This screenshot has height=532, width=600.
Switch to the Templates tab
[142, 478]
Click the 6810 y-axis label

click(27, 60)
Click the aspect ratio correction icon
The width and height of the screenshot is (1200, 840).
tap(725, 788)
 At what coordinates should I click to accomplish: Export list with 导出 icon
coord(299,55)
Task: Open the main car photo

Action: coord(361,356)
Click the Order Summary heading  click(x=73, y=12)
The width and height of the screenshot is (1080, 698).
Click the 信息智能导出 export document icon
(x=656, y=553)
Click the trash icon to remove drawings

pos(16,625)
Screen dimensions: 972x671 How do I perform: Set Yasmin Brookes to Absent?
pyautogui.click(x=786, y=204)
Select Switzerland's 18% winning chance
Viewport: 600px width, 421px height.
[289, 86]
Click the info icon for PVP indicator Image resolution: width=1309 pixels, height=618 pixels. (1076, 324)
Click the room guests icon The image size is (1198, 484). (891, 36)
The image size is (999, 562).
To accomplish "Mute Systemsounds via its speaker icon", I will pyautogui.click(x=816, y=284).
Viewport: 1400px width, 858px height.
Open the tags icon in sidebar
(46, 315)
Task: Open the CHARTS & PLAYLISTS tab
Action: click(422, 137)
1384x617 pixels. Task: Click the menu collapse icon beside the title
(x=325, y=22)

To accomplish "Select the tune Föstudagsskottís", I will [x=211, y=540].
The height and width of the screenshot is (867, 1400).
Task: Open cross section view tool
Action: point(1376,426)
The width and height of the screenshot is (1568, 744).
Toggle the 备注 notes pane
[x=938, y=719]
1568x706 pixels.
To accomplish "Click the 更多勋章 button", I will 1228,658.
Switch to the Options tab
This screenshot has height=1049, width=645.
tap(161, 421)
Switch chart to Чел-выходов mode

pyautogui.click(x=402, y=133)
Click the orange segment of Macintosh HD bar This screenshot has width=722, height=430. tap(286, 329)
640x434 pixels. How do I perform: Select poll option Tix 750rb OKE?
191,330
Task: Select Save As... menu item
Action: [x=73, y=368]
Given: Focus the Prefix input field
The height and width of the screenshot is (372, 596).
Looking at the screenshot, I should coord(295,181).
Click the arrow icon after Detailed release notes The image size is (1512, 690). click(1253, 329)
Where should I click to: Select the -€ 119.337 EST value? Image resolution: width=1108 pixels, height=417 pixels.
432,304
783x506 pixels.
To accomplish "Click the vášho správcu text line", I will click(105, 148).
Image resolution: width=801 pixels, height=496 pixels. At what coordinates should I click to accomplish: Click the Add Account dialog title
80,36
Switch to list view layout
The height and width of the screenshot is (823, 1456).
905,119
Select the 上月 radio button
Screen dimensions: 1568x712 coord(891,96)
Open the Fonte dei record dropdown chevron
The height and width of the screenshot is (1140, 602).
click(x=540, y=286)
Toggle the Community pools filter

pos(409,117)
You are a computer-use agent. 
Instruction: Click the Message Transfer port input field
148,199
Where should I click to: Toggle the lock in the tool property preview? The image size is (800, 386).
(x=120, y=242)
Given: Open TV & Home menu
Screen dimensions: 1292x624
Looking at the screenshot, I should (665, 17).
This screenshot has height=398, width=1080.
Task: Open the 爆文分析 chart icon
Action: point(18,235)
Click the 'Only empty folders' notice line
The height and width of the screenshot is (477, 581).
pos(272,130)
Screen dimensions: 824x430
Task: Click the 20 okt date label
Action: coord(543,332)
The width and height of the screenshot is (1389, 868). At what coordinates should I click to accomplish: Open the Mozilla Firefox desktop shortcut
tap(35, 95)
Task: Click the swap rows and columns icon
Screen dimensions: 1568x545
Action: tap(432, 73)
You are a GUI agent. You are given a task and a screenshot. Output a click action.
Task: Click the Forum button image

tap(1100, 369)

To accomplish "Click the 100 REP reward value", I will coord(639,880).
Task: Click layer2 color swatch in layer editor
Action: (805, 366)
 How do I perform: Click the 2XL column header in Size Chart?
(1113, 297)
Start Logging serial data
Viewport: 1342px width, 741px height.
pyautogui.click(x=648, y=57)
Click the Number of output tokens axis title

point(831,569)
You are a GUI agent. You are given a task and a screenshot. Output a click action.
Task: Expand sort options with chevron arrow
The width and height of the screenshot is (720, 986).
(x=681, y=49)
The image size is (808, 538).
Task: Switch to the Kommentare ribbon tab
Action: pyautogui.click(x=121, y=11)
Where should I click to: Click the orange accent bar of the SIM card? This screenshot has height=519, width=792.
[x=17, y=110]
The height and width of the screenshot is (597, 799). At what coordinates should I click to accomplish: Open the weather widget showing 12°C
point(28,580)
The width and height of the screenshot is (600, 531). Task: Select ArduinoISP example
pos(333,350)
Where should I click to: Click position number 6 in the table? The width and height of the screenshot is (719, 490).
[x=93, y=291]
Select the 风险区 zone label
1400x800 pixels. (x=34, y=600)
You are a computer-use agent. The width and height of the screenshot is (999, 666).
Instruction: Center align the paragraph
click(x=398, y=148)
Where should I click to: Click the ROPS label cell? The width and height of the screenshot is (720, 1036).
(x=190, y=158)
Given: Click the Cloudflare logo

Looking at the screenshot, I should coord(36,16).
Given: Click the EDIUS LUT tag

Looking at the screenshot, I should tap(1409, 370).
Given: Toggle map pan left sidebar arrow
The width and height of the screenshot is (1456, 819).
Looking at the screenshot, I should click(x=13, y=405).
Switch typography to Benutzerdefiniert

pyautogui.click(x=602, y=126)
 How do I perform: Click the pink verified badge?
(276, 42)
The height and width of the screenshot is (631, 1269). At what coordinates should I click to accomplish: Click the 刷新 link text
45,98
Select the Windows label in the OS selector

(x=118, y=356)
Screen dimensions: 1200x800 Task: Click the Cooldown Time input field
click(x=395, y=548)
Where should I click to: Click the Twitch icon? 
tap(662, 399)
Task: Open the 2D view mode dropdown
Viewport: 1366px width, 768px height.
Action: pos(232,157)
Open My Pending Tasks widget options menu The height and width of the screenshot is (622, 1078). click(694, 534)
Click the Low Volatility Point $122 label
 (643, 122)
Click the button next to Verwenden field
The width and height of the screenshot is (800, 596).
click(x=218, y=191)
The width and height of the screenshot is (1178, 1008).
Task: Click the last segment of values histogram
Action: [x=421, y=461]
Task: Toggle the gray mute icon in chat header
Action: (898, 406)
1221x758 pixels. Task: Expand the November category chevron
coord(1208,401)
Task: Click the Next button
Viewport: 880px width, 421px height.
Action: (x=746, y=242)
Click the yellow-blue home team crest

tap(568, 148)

------------

=== Your objective ===
If a line contains the word "dropdown", count it; give the total for the entries above and nothing else.

=== Worked solution ===
2